**Text section:**
========
17. Governing Law and Venue
The Agreement is governed by the laws of the State of Connecticut without regard to its conflicts-of-law rules. The parties consent to the exclusive jurisdiction and venue of the state and federal courts located in Fairfield County, Connecticut.
18. Subcontractors and Assignment
ABCD may use independent contractors or other service providers to perform portions of the Services; ABCD remains responsible for the Services. Neither party may assign the Agreement without the prior written consent of the other party, except that ABCD may assign the Agreement in connection with a merger, reorganization, or sale of substantially all assets, provided the assignee assumes ABCD’s obligations.
19. Notices
Notices under the Agreement must be in a Writing and are deemed given when sent by email, nationally recognized overnight courier, or certified mail to the addresses last provided by the receiving party. Notices to ABCD may be sent to: 9 Laurel Dr, Brookfield, CT 06804 and cnajjar@brookfieldabcd.com.
20. Miscellaneous
20.1 No Third-Party Beneficiaries – The Agreement creates no rights in any third party.
20.2 Severability – If any provision is held unenforceable, the remaining provisions remain in full force and effect.
20.3 Waiver – A waiver of a breach is not a waiver of any other breach. No waiver is effective unless in a Writing.
20.4 Entire Agreement – The Agreement constitutes the entire agreement regarding the subject matter and supersedes prior or contemporaneous communications and proposals.
========
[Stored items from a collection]
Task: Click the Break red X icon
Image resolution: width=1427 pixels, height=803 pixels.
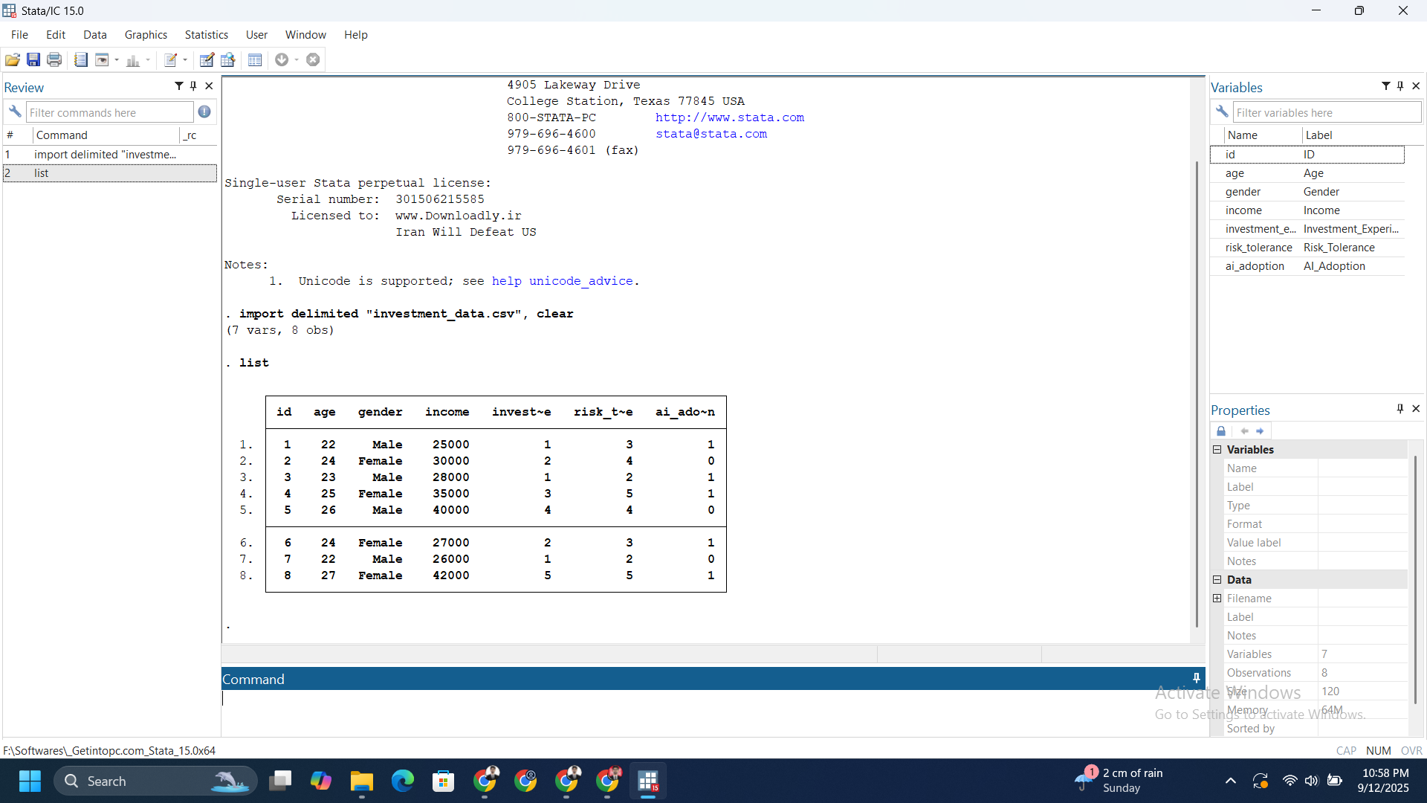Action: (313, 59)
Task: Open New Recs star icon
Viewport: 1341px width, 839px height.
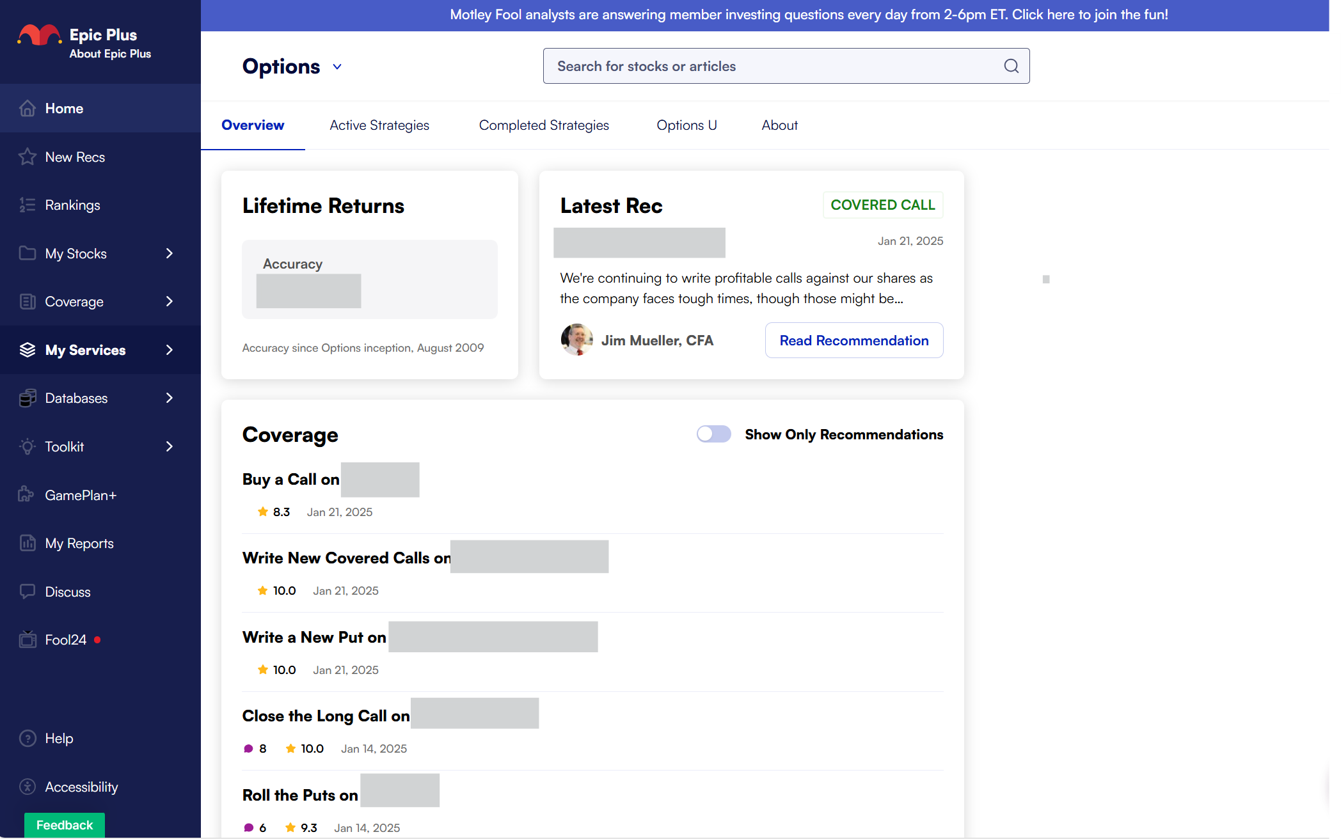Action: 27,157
========
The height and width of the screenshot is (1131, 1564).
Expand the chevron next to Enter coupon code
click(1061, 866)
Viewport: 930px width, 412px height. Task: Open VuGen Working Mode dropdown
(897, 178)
========
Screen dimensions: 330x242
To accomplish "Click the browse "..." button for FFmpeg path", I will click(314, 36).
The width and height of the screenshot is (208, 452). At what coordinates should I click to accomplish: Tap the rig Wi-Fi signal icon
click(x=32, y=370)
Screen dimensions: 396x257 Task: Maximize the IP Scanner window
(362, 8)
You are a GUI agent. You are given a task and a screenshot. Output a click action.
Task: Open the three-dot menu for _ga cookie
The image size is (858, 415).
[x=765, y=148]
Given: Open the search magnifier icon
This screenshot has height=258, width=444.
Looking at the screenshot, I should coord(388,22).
========
**Problems:**
1. Print the passage of the contract terms starting with "18. Subcontractors and" and going on through "06804 and cnajjar@brookfieldabcd.com.", copied exactly.
2. From the records, output the lines starting with the line with "Task: Click the Break red X icon" and going on through the line with "Action: 27,157", reproduced exactly. Leave the pictures out.

**Worked answers:**
1.
18. Subcontractors and Assignment
ABCD may use independent contractors or other service providers to perform portions of the Services; ABCD remains responsible for the Services. Neither party may assign the Agreement without the prior written consent of the other party, except that ABCD may assign the Agreement in connection with a merger, reorganization, or sale of substantially all assets, provided the assignee assumes ABCD’s obligations.
19. Notices
Notices under the Agreement must be in a Writing and are deemed given when sent by email, nationally recognized overnight courier, or certified mail to the addresses last provided by the receiving party. Notices to ABCD may be sent to: 9 Laurel Dr, Brookfield, CT 06804 and cnajjar@brookfieldabcd.com.

2.
Task: Click the Break red X icon
Image resolution: width=1427 pixels, height=803 pixels.
Action: (313, 59)
Task: Open New Recs star icon
Viewport: 1341px width, 839px height.
Action: 27,157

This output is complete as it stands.